Data excerpts Block Start

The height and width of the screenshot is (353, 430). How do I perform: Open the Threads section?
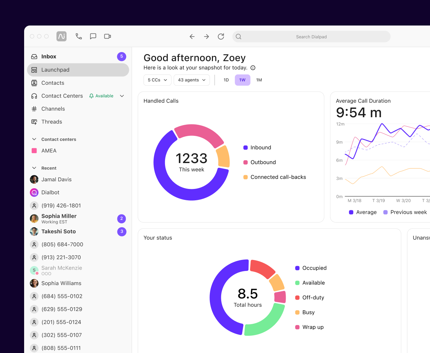pos(51,122)
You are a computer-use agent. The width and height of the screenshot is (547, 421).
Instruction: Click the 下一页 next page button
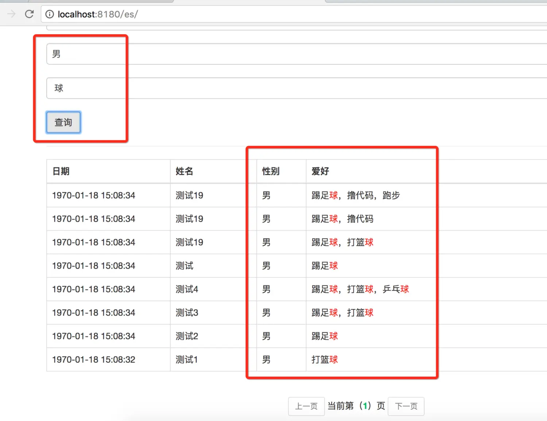406,406
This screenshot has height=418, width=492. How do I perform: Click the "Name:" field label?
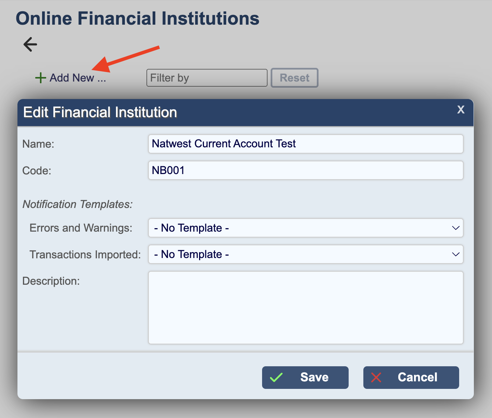coord(38,144)
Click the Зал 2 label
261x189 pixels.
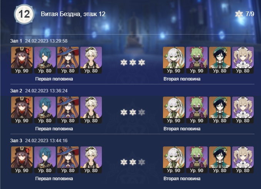coord(16,91)
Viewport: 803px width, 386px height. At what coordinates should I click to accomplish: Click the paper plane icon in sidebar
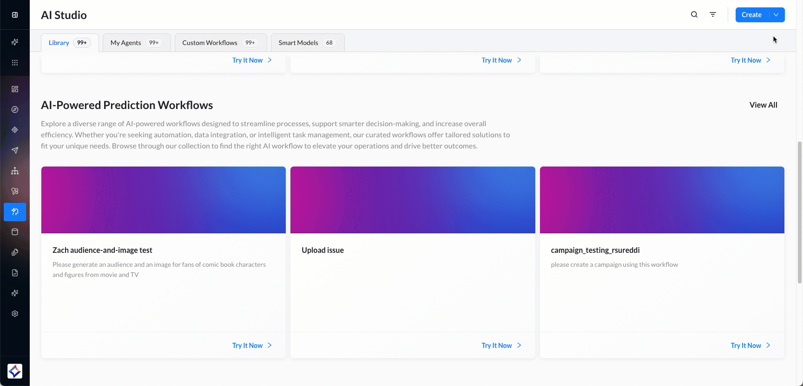[15, 150]
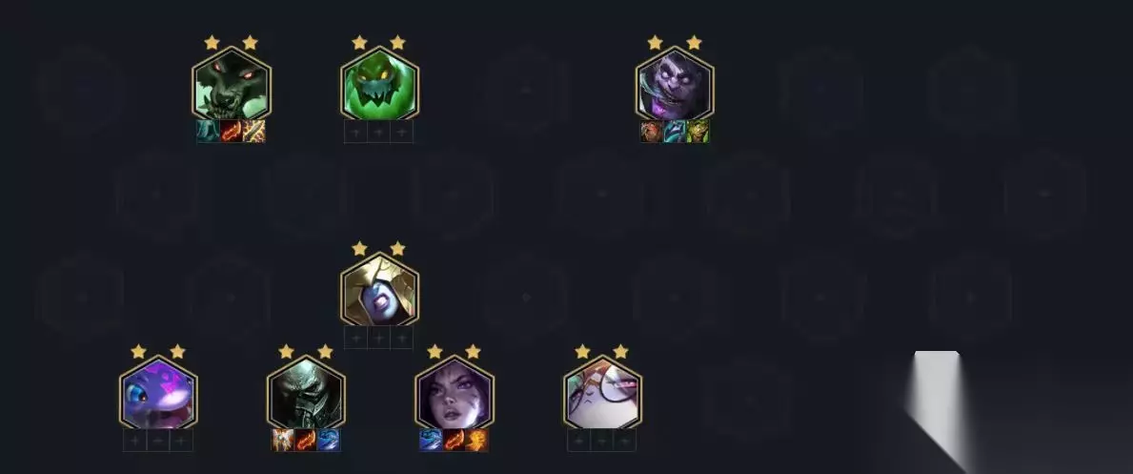
Task: Add item to Heimerdinger's last empty slot
Action: [625, 440]

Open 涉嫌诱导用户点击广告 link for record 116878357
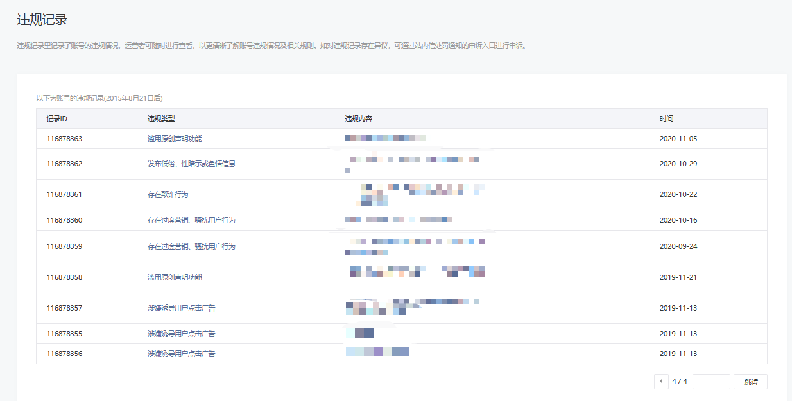tap(181, 308)
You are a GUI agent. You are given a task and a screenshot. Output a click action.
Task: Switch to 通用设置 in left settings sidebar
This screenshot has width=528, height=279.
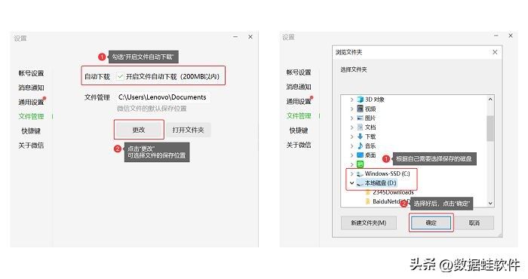pyautogui.click(x=31, y=102)
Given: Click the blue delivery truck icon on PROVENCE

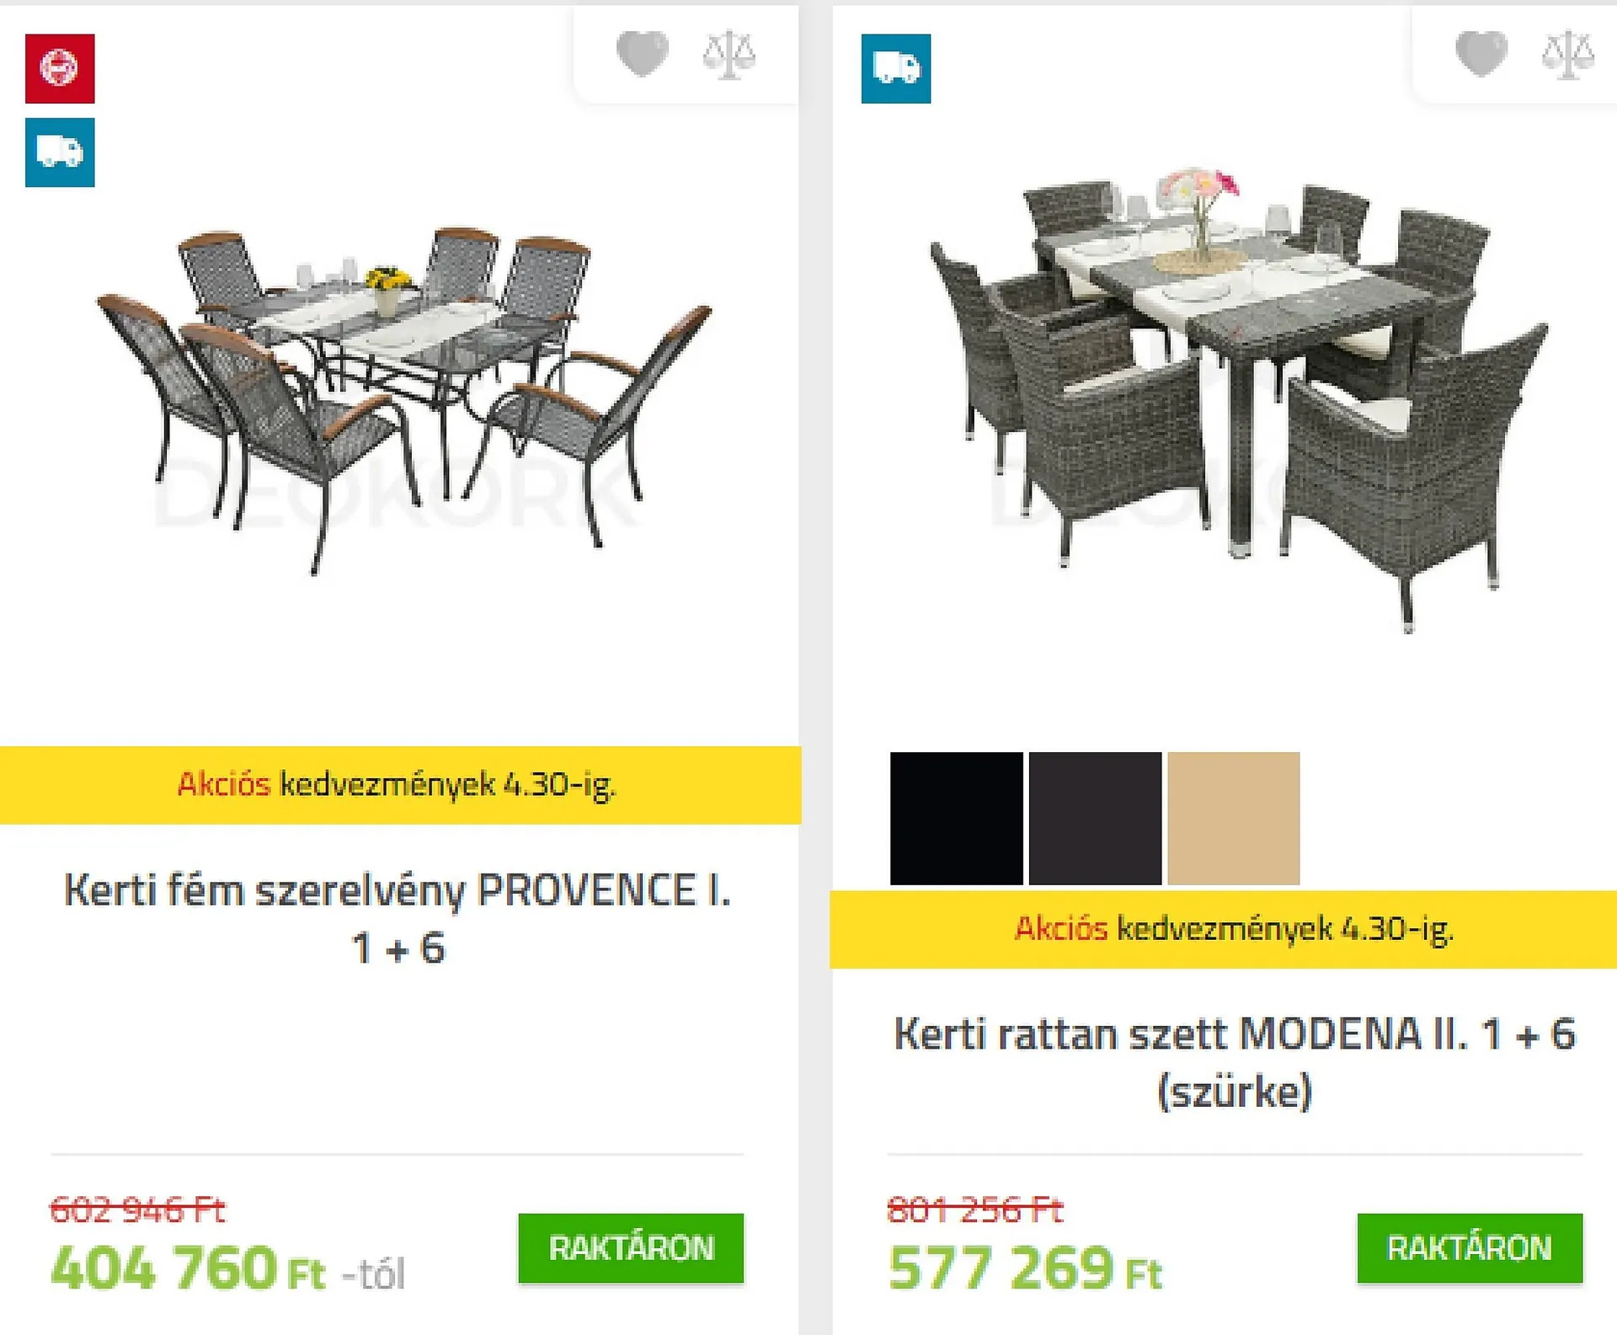Looking at the screenshot, I should coord(60,152).

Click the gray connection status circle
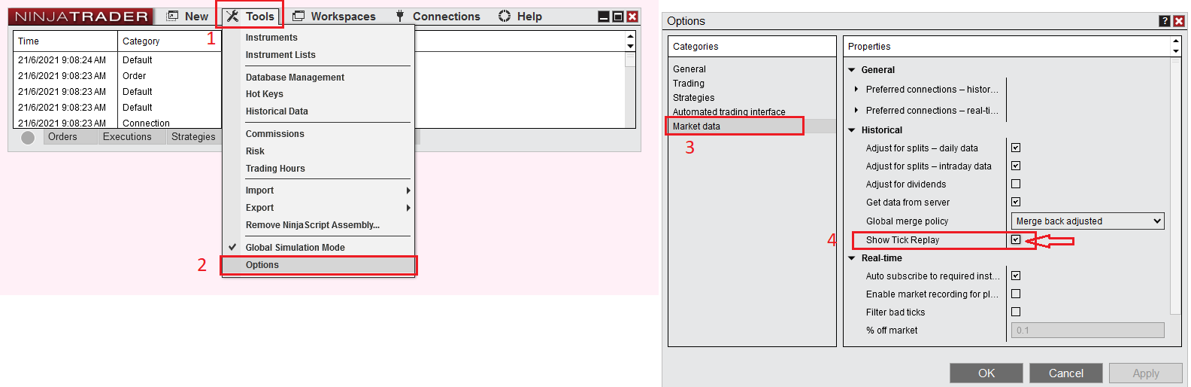point(28,138)
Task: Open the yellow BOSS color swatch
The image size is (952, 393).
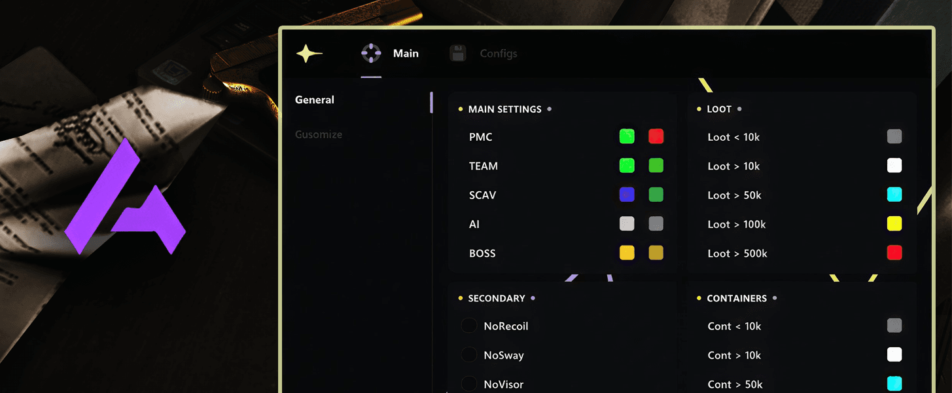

Data excerpts Block End

*Task prompt:*
Where a line of the records contains the word "agent", copy that line.

*Exercise answer:*
You are a computer-use agent. The width and height of the screenshot is (547, 421).
You are a GUI agent. You are given a task and a screenshot. Output a click action.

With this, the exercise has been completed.